Top of Data records

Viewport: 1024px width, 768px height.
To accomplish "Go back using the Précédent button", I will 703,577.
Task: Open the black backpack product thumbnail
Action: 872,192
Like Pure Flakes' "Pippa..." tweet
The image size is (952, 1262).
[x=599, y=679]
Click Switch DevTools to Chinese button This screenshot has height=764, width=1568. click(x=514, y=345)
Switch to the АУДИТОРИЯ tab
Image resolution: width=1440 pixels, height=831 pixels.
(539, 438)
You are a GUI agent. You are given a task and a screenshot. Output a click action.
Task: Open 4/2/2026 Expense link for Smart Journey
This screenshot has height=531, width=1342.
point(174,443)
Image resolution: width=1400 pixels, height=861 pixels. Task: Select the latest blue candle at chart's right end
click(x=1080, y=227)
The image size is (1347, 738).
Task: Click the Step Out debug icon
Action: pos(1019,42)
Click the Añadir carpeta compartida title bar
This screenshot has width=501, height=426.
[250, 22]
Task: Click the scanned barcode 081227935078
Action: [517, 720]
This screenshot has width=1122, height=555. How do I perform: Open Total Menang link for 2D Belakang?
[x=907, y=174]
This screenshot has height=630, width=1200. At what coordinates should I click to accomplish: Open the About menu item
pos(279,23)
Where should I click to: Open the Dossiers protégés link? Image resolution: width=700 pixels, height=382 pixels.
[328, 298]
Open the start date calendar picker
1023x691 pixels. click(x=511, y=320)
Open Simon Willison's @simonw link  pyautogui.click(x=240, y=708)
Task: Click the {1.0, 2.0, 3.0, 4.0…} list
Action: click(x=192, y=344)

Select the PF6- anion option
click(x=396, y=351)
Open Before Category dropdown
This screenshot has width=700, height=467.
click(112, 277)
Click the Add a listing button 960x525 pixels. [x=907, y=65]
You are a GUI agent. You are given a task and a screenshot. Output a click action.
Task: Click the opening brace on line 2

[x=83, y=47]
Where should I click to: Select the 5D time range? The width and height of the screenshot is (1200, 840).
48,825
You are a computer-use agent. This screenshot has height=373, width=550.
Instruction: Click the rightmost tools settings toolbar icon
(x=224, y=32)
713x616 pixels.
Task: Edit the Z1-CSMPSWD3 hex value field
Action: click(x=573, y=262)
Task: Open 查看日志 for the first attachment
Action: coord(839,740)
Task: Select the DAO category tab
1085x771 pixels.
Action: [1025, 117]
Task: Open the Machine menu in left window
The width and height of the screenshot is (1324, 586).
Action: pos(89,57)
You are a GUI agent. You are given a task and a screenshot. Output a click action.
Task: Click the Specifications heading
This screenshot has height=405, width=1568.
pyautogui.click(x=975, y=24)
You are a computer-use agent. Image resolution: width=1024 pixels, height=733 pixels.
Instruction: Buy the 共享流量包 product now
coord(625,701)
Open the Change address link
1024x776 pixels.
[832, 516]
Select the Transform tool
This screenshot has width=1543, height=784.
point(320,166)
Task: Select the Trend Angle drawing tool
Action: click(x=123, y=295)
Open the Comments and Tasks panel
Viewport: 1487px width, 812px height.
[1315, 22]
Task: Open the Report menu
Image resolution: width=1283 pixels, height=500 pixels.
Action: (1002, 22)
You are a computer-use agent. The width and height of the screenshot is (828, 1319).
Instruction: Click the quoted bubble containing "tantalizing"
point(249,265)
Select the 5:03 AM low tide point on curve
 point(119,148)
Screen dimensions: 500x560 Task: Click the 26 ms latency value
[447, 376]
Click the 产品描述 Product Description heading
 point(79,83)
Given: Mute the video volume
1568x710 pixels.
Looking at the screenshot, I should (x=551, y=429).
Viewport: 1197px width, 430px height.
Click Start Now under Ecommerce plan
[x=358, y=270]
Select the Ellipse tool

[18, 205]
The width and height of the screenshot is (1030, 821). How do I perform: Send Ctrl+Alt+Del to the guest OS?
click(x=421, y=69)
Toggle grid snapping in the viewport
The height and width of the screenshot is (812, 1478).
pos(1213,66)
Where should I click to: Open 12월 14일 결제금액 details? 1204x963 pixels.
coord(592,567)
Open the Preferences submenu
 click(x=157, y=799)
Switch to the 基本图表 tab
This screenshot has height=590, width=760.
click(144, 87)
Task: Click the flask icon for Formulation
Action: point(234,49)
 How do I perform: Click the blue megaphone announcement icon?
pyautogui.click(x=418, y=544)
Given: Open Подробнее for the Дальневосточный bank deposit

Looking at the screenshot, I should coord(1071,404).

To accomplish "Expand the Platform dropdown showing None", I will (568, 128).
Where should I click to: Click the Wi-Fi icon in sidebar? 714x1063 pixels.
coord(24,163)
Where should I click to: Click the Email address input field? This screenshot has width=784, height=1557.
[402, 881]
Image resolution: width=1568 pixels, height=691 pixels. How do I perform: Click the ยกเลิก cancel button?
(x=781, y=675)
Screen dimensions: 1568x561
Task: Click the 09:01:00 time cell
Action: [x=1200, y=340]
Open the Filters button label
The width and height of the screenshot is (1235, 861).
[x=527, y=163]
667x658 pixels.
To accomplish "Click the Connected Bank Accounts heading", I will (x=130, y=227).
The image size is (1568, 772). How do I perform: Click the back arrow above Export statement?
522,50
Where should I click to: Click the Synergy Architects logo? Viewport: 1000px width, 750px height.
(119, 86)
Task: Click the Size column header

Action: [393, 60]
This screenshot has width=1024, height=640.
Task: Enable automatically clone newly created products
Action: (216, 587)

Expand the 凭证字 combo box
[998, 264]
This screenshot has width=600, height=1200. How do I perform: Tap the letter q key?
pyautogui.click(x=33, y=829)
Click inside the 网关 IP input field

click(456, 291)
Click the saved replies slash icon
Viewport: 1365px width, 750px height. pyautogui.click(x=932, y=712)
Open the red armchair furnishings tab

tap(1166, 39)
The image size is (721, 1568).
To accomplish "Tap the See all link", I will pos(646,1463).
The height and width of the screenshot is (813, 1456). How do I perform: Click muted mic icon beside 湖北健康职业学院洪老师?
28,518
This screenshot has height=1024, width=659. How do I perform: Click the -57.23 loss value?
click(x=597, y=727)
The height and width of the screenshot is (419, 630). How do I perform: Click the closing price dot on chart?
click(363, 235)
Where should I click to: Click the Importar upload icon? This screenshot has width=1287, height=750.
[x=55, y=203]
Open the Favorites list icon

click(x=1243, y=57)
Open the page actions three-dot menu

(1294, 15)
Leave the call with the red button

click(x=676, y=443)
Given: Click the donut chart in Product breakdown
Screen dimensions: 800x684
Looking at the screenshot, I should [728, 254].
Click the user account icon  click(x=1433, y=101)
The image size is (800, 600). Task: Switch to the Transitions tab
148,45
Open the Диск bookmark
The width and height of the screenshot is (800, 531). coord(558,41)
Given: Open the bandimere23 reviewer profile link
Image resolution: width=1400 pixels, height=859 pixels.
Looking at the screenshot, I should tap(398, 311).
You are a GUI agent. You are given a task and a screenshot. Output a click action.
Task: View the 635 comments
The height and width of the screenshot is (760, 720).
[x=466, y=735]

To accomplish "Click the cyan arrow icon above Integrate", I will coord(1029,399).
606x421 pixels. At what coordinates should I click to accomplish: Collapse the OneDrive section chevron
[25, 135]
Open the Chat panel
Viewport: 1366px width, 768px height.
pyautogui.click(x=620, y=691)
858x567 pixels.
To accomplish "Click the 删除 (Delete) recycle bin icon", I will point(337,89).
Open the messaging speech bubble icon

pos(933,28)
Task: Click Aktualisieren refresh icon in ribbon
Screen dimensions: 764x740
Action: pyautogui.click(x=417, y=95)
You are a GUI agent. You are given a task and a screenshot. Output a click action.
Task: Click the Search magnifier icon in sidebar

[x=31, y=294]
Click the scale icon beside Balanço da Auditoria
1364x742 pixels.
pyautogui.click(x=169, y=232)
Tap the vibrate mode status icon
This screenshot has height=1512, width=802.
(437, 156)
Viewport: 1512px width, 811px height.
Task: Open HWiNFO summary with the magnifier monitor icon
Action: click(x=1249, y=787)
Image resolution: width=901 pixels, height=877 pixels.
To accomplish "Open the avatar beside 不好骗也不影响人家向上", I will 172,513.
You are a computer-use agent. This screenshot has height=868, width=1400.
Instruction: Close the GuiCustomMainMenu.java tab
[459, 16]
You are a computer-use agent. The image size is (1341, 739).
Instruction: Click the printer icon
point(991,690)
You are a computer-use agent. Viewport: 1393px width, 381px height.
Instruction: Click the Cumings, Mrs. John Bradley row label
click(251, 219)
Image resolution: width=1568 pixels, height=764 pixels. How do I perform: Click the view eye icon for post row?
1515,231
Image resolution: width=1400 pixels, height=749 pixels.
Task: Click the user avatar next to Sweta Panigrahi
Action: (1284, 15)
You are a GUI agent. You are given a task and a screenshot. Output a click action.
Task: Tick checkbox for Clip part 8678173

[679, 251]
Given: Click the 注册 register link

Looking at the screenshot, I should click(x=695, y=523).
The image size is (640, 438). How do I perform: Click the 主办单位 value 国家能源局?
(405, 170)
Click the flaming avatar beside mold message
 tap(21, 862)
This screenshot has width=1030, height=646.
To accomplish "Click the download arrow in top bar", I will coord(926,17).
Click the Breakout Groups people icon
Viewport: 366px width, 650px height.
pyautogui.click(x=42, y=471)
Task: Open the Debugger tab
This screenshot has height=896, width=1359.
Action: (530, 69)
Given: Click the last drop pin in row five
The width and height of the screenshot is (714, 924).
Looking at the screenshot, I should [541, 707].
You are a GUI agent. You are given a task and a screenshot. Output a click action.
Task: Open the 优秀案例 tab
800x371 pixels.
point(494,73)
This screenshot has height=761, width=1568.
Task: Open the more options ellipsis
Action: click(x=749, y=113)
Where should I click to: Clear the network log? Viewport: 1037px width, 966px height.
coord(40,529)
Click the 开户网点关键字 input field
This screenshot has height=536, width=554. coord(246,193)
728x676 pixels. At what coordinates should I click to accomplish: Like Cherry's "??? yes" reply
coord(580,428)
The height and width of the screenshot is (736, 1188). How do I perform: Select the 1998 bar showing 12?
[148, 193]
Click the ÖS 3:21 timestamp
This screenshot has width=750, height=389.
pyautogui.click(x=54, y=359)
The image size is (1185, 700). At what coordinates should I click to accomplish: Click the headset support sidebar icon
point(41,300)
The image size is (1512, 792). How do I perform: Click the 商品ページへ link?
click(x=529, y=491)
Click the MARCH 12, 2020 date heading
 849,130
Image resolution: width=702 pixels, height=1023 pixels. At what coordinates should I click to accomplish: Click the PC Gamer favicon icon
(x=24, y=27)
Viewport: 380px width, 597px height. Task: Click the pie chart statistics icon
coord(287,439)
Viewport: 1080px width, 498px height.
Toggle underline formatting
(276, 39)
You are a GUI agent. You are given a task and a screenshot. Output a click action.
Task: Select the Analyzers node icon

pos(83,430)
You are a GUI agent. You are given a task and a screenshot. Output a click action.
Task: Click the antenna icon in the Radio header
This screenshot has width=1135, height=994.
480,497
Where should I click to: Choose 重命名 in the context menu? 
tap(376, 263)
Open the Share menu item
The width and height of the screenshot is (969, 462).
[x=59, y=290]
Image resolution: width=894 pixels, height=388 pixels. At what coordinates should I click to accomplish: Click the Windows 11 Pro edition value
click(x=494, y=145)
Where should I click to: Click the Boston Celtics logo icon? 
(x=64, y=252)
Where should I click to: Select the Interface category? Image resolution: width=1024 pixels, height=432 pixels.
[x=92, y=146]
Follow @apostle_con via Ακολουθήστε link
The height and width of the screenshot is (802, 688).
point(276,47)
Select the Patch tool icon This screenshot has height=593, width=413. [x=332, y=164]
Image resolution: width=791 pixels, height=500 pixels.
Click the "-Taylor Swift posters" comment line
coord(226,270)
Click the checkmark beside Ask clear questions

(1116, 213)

Bottom of Data records

* **What you have to do**
Look through the records for the word "dropdown". Every line that has it should be copied.

* **Task output**
Open Before Category dropdown
To accomplish "Expand the Platform dropdown showing None", I will (568, 128).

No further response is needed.